- WHAT IS BEING ASKED -
Could you turn the material from its first line through the line containing "coordinates (1202, 149)." into a JSON list of strings, with one string per line and blank lines omitted?

- Data entries -
--
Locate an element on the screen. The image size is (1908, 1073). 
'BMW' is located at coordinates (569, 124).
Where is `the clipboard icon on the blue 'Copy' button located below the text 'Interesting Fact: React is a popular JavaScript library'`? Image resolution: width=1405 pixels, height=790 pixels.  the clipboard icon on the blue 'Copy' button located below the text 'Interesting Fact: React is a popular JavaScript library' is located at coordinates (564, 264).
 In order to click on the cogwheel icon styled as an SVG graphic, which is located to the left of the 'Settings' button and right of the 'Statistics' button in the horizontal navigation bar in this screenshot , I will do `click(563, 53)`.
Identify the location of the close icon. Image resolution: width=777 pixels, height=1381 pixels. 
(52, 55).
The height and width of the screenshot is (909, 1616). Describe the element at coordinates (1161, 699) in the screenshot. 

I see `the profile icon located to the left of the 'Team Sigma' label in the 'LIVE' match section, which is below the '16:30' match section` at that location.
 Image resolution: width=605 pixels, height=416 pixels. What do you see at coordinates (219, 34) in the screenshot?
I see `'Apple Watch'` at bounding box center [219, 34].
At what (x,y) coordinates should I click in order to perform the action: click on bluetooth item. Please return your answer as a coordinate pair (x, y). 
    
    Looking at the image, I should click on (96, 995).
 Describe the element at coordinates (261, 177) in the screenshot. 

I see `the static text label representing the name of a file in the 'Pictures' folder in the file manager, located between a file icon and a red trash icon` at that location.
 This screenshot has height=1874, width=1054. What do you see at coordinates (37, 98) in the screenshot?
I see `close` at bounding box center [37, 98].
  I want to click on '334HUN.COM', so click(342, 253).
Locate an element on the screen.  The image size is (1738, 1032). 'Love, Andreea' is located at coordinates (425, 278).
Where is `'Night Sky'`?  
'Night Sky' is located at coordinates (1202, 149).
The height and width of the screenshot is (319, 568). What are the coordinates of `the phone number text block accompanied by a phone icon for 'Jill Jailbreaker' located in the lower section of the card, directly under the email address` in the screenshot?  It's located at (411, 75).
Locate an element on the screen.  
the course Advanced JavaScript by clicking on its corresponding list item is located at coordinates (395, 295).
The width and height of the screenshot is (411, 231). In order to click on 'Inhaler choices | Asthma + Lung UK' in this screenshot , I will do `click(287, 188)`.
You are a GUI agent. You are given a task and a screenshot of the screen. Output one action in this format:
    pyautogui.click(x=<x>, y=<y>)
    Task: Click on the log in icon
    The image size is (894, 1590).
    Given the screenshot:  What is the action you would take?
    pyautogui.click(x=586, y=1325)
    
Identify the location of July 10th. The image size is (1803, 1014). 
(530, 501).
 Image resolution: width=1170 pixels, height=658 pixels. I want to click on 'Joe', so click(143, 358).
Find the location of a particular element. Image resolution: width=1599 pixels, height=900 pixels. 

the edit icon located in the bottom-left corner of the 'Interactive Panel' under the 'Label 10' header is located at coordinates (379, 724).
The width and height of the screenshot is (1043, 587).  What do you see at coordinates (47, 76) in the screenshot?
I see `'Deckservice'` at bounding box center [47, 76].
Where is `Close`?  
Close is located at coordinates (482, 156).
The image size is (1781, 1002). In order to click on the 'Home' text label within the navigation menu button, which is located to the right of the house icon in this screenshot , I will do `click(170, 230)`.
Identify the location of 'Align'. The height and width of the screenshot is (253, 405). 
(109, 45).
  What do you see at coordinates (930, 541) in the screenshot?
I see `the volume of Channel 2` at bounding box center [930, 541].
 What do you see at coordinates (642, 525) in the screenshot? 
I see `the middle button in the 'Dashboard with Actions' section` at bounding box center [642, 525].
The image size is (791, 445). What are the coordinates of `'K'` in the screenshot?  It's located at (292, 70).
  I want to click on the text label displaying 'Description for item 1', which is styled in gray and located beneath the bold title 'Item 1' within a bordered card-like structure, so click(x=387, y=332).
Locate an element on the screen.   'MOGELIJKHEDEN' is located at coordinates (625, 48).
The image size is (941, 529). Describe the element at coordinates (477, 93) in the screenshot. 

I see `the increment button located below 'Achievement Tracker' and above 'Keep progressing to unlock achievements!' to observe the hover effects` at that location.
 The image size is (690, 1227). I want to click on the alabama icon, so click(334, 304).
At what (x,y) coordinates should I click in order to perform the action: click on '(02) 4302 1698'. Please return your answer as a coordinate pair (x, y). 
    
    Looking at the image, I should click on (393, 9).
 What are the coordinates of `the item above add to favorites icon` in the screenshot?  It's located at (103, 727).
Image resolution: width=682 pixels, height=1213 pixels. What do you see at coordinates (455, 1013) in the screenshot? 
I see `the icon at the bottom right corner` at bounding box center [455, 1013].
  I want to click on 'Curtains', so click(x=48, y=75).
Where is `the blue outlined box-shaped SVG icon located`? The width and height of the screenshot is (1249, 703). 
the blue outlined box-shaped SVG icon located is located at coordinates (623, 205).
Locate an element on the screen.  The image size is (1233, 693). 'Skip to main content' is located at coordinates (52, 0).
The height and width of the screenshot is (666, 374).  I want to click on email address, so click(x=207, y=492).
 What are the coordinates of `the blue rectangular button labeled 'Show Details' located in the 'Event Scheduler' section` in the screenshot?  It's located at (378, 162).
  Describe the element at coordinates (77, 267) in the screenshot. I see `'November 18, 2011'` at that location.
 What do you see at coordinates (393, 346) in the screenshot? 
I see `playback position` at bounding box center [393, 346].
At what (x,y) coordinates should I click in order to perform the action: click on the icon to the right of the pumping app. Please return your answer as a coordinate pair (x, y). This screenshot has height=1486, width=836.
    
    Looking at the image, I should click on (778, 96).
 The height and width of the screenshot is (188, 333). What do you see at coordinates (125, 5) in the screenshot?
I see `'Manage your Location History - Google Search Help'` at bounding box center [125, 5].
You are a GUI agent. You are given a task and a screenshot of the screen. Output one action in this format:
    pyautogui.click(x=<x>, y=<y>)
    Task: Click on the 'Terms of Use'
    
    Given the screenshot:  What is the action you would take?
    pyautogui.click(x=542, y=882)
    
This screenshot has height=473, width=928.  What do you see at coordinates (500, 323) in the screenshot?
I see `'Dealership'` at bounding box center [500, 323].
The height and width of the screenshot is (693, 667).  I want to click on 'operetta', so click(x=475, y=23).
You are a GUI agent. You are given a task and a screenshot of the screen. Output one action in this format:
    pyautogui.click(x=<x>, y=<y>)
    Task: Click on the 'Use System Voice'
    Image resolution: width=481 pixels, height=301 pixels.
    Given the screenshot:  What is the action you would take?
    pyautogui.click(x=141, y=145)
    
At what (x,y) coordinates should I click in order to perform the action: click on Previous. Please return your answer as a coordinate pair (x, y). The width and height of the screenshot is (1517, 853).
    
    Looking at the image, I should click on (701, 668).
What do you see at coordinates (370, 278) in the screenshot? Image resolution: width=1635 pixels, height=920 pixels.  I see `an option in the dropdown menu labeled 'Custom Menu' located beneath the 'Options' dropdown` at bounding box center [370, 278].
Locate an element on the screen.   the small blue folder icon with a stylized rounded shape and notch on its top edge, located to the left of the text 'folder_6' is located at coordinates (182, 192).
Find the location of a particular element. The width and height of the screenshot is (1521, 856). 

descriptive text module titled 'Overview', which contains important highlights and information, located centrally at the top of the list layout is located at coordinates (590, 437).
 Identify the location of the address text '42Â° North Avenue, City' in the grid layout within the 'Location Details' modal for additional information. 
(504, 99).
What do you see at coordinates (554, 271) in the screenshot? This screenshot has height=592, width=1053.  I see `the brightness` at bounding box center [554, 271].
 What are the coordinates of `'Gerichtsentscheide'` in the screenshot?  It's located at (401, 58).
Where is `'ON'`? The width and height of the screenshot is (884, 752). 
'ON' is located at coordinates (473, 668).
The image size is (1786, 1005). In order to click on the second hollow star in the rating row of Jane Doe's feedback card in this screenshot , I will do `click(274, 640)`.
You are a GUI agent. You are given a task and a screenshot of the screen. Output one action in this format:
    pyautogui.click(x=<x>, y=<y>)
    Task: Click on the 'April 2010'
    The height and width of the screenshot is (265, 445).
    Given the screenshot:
--
- SOLUTION -
[
  "Locate an element on the screen. The image size is (1908, 1073). ",
  "'BMW' is located at coordinates (569, 124).",
  "Where is `the clipboard icon on the blue 'Copy' button located below the text 'Interesting Fact: React is a popular JavaScript library'`? Image resolution: width=1405 pixels, height=790 pixels.  the clipboard icon on the blue 'Copy' button located below the text 'Interesting Fact: React is a popular JavaScript library' is located at coordinates (564, 264).",
  " In order to click on the cogwheel icon styled as an SVG graphic, which is located to the left of the 'Settings' button and right of the 'Statistics' button in the horizontal navigation bar in this screenshot , I will do `click(563, 53)`.",
  "Identify the location of the close icon. Image resolution: width=777 pixels, height=1381 pixels. ",
  "(52, 55).",
  "The height and width of the screenshot is (909, 1616). Describe the element at coordinates (1161, 699) in the screenshot. ",
  "I see `the profile icon located to the left of the 'Team Sigma' label in the 'LIVE' match section, which is below the '16:30' match section` at that location.",
  " Image resolution: width=605 pixels, height=416 pixels. What do you see at coordinates (219, 34) in the screenshot?",
  "I see `'Apple Watch'` at bounding box center [219, 34].",
  "At what (x,y) coordinates should I click in order to perform the action: click on bluetooth item. Please return your answer as a coordinate pair (x, y). ",
  "    Looking at the image, I should click on (96, 995).",
  " Describe the element at coordinates (261, 177) in the screenshot. ",
  "I see `the static text label representing the name of a file in the 'Pictures' folder in the file manager, located between a file icon and a red trash icon` at that location.",
  " This screenshot has height=1874, width=1054. What do you see at coordinates (37, 98) in the screenshot?",
  "I see `close` at bounding box center [37, 98].",
  "  I want to click on '334HUN.COM', so click(342, 253).",
  "Locate an element on the screen.  The image size is (1738, 1032). 'Love, Andreea' is located at coordinates (425, 278).",
  "Where is `'Night Sky'`?  ",
  "'Night Sky' is located at coordinates (1202, 149)."
]